— Text provided —
● ● ● ● ●

Jill Palmer

Back to the bad old days of the very long wait

by Jill Palmer
Monday, August 15th, 2011

It was obvious from the moment that Health Secretary Andrew Lansley announced the abolition of the 18-week target from referral to treatment that National Health Service waiting times would rise.

So it is no surprise that patients are starting to see long waiting times returning.

It is not a shock that statistics show that, compared to a year ago, almost 2,400 more people are waiting longer than 18 weeks for hospital treatment.

The figures are even worse if you are waiting for a diagnostic test. In May 2010, 3,378 patients waited more than six weeks for their tests. This had more than quadrupled to 15,667 by May 2011.

Official NHS waiting time data also shows that an extra 200,000 patients had to wait more than four hours in accident and emergency departments before being seen.

● ● ● ● ●

— Given entries —
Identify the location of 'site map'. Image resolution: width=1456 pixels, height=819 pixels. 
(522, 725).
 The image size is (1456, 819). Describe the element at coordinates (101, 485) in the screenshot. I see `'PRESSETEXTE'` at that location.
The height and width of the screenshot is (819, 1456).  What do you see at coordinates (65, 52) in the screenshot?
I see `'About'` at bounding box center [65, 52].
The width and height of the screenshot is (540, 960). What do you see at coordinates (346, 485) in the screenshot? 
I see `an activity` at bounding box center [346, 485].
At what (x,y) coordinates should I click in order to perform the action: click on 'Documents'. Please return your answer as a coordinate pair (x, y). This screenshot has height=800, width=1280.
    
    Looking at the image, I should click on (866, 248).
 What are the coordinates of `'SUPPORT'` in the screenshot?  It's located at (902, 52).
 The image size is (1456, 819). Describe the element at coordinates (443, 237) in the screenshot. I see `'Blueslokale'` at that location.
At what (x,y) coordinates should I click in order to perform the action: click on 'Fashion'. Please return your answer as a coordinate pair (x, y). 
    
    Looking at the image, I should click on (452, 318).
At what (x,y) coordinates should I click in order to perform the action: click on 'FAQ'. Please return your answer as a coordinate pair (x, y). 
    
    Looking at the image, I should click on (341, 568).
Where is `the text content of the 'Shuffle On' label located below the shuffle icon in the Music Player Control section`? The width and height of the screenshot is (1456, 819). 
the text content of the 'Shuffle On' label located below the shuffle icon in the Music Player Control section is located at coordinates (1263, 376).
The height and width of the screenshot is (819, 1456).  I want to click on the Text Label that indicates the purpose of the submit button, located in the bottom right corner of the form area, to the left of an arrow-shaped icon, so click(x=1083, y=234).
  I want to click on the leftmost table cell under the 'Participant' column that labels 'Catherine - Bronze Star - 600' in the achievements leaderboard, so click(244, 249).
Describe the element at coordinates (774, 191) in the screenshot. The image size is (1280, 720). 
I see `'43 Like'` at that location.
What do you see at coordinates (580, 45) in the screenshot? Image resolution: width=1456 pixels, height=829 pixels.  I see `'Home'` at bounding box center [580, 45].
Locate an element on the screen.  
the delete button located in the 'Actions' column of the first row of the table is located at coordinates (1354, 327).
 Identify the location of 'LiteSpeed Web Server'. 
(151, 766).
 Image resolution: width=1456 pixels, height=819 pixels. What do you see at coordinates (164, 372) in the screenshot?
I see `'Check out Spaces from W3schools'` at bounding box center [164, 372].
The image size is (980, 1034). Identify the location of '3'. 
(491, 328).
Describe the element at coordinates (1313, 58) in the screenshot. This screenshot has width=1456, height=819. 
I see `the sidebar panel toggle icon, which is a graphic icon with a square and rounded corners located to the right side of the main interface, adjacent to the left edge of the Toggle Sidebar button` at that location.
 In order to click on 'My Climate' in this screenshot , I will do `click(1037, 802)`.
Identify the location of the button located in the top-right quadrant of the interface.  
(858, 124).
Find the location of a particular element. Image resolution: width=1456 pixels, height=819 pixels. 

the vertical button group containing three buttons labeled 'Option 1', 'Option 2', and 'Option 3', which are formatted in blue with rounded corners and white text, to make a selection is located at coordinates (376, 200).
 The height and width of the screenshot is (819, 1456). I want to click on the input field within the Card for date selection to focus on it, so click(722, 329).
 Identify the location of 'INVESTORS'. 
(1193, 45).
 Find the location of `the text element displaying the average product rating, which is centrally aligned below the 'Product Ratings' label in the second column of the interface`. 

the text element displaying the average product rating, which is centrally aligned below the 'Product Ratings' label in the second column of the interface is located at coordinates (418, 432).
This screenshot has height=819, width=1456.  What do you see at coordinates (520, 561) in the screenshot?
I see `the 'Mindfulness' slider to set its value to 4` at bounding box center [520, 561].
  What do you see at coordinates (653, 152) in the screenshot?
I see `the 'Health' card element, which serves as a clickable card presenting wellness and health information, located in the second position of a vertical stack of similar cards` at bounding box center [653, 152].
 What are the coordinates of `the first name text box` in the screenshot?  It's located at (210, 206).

● ● ● ● ●

— Required tasks —
• a. Duplicate the part of the article on NHS waiting times between "Back to the" and "times would rise.", inclusive.
• b. In the article on NHS waiting times, how many patients waited more than six weeks for their diagnostic tests by May 2011?
• c. List every waiting-time threshold that the article on NHS waiting times uses to measure delays.

— Task results —
• a.
Back to the bad old days of the very long wait

by Jill Palmer
Monday, August 15th, 2011

It was obvious from the moment that Health Secretary Andrew Lansley announced the abolition of the 18-week target from referral to treatment that National Health Service waiting times would rise.

• b. 15,667

• c.
18 weeks
six weeks
four hours